## HOW TO COMPLETE THIS TASK:
All of the entries must be output exactly as they are.

=== DATA SUPPLIED ===

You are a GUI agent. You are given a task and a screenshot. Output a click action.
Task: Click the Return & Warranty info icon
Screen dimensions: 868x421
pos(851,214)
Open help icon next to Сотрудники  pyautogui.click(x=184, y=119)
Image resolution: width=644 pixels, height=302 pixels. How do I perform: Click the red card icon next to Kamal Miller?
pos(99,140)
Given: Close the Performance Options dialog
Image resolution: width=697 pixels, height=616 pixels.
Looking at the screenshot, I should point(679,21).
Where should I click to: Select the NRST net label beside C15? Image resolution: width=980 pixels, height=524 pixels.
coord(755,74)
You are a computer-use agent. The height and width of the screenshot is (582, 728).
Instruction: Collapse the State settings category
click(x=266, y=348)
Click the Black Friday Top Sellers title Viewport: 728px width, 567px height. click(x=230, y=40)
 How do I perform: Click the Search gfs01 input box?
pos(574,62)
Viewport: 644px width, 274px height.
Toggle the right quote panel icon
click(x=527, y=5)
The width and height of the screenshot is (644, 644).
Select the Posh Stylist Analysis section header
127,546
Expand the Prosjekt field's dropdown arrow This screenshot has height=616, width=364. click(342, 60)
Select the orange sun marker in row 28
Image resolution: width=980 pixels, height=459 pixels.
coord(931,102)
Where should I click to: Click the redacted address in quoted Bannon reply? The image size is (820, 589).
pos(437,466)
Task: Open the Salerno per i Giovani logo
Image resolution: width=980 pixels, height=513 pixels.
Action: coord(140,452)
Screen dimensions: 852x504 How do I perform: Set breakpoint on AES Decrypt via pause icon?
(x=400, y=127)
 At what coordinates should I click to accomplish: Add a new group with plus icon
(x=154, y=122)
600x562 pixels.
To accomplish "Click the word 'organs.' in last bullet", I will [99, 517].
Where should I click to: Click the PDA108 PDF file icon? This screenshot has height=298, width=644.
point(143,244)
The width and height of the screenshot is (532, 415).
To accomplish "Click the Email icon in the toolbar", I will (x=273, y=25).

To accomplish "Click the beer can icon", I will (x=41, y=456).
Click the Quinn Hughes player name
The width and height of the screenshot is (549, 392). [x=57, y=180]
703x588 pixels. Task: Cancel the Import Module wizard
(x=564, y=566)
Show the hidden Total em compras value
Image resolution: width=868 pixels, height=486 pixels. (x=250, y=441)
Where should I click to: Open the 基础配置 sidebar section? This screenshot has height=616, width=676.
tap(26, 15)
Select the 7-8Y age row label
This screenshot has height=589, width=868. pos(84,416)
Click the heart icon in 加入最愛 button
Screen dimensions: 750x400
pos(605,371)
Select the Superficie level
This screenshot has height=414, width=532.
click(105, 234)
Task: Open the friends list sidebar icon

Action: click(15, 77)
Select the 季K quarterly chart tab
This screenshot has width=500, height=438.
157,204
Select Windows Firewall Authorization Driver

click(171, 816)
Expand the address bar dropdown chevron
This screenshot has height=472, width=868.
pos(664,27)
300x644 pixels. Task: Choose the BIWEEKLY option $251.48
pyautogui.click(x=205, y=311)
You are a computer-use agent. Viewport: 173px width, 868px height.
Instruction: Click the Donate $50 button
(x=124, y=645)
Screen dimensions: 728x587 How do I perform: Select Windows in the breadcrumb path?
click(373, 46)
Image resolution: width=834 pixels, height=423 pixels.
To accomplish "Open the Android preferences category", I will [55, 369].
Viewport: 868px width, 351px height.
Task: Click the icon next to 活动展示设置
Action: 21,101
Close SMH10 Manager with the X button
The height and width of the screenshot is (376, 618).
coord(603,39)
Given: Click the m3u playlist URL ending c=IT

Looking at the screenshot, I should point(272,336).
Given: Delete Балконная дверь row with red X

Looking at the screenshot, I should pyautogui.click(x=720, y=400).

===

## FINISHED EXERCISE:
You are a GUI agent. You are given a task and a screenshot. Output a click action.
Task: Click the Return & Warranty info icon
Screen dimensions: 868x421
pos(851,214)
Open help icon next to Сотрудники  pyautogui.click(x=184, y=119)
Image resolution: width=644 pixels, height=302 pixels. How do I perform: Click the red card icon next to Kamal Miller?
pos(99,140)
Given: Close the Performance Options dialog
Image resolution: width=697 pixels, height=616 pixels.
Looking at the screenshot, I should point(679,21).
Where should I click to: Select the NRST net label beside C15? Image resolution: width=980 pixels, height=524 pixels.
coord(755,74)
You are a computer-use agent. The height and width of the screenshot is (582, 728).
Instruction: Collapse the State settings category
click(x=266, y=348)
Click the Black Friday Top Sellers title Viewport: 728px width, 567px height. click(x=230, y=40)
 How do I perform: Click the Search gfs01 input box?
pos(574,62)
Viewport: 644px width, 274px height.
Toggle the right quote panel icon
click(x=527, y=5)
The width and height of the screenshot is (644, 644).
Select the Posh Stylist Analysis section header
127,546
Expand the Prosjekt field's dropdown arrow This screenshot has height=616, width=364. click(342, 60)
Select the orange sun marker in row 28
Image resolution: width=980 pixels, height=459 pixels.
coord(931,102)
Where should I click to: Click the redacted address in quoted Bannon reply? The image size is (820, 589).
pos(437,466)
Task: Open the Salerno per i Giovani logo
Image resolution: width=980 pixels, height=513 pixels.
Action: coord(140,452)
Screen dimensions: 852x504 How do I perform: Set breakpoint on AES Decrypt via pause icon?
(x=400, y=127)
 At what coordinates should I click to accomplish: Add a new group with plus icon
(x=154, y=122)
600x562 pixels.
To accomplish "Click the word 'organs.' in last bullet", I will [99, 517].
Where should I click to: Click the PDA108 PDF file icon? This screenshot has height=298, width=644.
point(143,244)
The width and height of the screenshot is (532, 415).
To accomplish "Click the Email icon in the toolbar", I will (x=273, y=25).

To accomplish "Click the beer can icon", I will (x=41, y=456).
Click the Quinn Hughes player name
The width and height of the screenshot is (549, 392). [x=57, y=180]
703x588 pixels. Task: Cancel the Import Module wizard
(x=564, y=566)
Show the hidden Total em compras value
Image resolution: width=868 pixels, height=486 pixels. (x=250, y=441)
Where should I click to: Open the 基础配置 sidebar section? This screenshot has height=616, width=676.
tap(26, 15)
Select the 7-8Y age row label
This screenshot has height=589, width=868. pos(84,416)
Click the heart icon in 加入最愛 button
Screen dimensions: 750x400
pos(605,371)
Select the Superficie level
This screenshot has height=414, width=532.
click(105, 234)
Task: Open the friends list sidebar icon

Action: click(15, 77)
Select the 季K quarterly chart tab
This screenshot has width=500, height=438.
157,204
Select Windows Firewall Authorization Driver

click(171, 816)
Expand the address bar dropdown chevron
This screenshot has height=472, width=868.
pos(664,27)
300x644 pixels. Task: Choose the BIWEEKLY option $251.48
pyautogui.click(x=205, y=311)
You are a computer-use agent. Viewport: 173px width, 868px height.
Instruction: Click the Donate $50 button
(x=124, y=645)
Screen dimensions: 728x587 How do I perform: Select Windows in the breadcrumb path?
click(373, 46)
Image resolution: width=834 pixels, height=423 pixels.
To accomplish "Open the Android preferences category", I will [55, 369].
Viewport: 868px width, 351px height.
Task: Click the icon next to 活动展示设置
Action: 21,101
Close SMH10 Manager with the X button
The height and width of the screenshot is (376, 618).
coord(603,39)
Given: Click the m3u playlist URL ending c=IT

Looking at the screenshot, I should point(272,336).
Given: Delete Балконная дверь row with red X

Looking at the screenshot, I should pyautogui.click(x=720, y=400).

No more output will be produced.